Under the term of ancient grains, there are plants that are classified as pseudocereal. Plants that are considered “wheat” are a type of grass. Pseudocereal are non-grass plants with seeds that are utilized in similar ways to those of wheat. One of their biggest benefits as an alternative to wheat or other grains is that they contain no gluten, making them safe for people that have celiac disease, gluten intolerance, or gluten sensitivity. While not a wheat, they still contain just as many health benefits and can be used as an alternative in cooking.

Quinoa is one such pseudocereal that is considered an ancient grain. It contains high nutritional value and is considered a complete protein source, meaning that it contains plentiful amounts of all essential amino acids needed for optimal health. Quinoa is high in B vitamin content and is a good source of vitamin E. For mineral content, it is a very rich source of manganese and is high in iron, magnesium, phosphorus, potassium, zinc, copper, and selenium. Quinoa is a good source of omega 3 and 6, with higher omega 6 content, and is high in fiber.

Buckwheat, even though it contains the term wheat in its name, is not actually a wheat but a pseudocereal that is related to rhubarb and sorrel. It is a complete protein source and is high in fiber content as well as high in vitamins riboflavin, niacin, vitamin B6, and pantothenic acid with good amounts of thiamin and folate. Buckwheat is a rich source of minerals with high amounts of iron, magnesium, phosphorus, potassium, zinc, copper, manganese, and selenium.

Amaranth is another popular alternative to wheat that is a pseudocereal. Like many of the ancient grains, it is high in protein and fibre.

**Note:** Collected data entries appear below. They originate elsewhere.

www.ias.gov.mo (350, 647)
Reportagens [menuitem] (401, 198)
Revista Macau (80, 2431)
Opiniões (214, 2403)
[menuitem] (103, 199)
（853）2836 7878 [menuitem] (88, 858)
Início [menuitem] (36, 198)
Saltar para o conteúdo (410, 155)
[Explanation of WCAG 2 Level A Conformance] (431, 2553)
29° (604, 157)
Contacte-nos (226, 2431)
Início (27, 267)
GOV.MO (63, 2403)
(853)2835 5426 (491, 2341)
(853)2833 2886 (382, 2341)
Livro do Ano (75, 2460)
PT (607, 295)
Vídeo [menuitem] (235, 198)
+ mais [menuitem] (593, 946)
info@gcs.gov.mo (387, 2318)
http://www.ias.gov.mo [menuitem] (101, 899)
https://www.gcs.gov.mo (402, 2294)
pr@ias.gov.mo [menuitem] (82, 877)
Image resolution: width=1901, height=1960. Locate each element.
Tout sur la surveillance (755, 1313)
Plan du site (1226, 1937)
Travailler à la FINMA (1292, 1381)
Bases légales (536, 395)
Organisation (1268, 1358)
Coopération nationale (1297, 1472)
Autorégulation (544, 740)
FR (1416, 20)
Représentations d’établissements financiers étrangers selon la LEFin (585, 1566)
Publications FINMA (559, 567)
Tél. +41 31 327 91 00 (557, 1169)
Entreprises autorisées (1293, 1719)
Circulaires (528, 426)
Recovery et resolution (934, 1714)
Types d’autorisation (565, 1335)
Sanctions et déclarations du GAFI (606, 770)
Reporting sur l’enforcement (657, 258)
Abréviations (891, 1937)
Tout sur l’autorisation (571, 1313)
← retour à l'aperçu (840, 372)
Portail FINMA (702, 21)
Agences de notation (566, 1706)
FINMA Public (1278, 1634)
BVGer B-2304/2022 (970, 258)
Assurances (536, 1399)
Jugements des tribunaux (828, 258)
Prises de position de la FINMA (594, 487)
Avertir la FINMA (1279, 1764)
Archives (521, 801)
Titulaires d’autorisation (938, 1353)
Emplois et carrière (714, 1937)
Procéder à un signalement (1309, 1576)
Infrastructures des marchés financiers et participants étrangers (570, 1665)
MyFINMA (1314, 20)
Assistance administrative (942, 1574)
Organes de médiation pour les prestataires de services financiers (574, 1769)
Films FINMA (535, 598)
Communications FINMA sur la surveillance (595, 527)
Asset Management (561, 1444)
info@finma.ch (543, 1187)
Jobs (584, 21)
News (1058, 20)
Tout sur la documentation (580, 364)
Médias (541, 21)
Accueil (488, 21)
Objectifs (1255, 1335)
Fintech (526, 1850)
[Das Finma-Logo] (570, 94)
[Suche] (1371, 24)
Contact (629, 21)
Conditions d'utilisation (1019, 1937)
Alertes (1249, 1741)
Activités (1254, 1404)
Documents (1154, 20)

It has high amounts of the vitamins riboflavin, vitamin B6, folate, and pantothenic acid and is a good source of vitamin E. A unique property compared to other forms of wheat and pseudocereal is that it also contains good amount of vitamin C, providing greater antioxidant activity.

These are just a few of the ancient grains that are available in today’s market. They are a source of needed nutrients for optimal health as they are rich in vitamins, minerals, fibre, and protein. Ancient grains provide much for alternatives to wheat as they are relatively unchanged over their thousands of years of use. Most contain less gluten than that found in wheat for those needing to watch their gluten amount and some are even gluten free for those that need to avoid gluten completely or have chosen to avoid gluten foods. When purchasing products that contain any type of ancient grain, it should be bought as whole grain, unprocessed, or in sprouted form, otherwise its nutritional value is more likely to be lost. Ancient grains provide many nutritional benefits for optimal health and offer an alternative to wheat for the creation of many recipes while also supplying their own unique touch of flavour.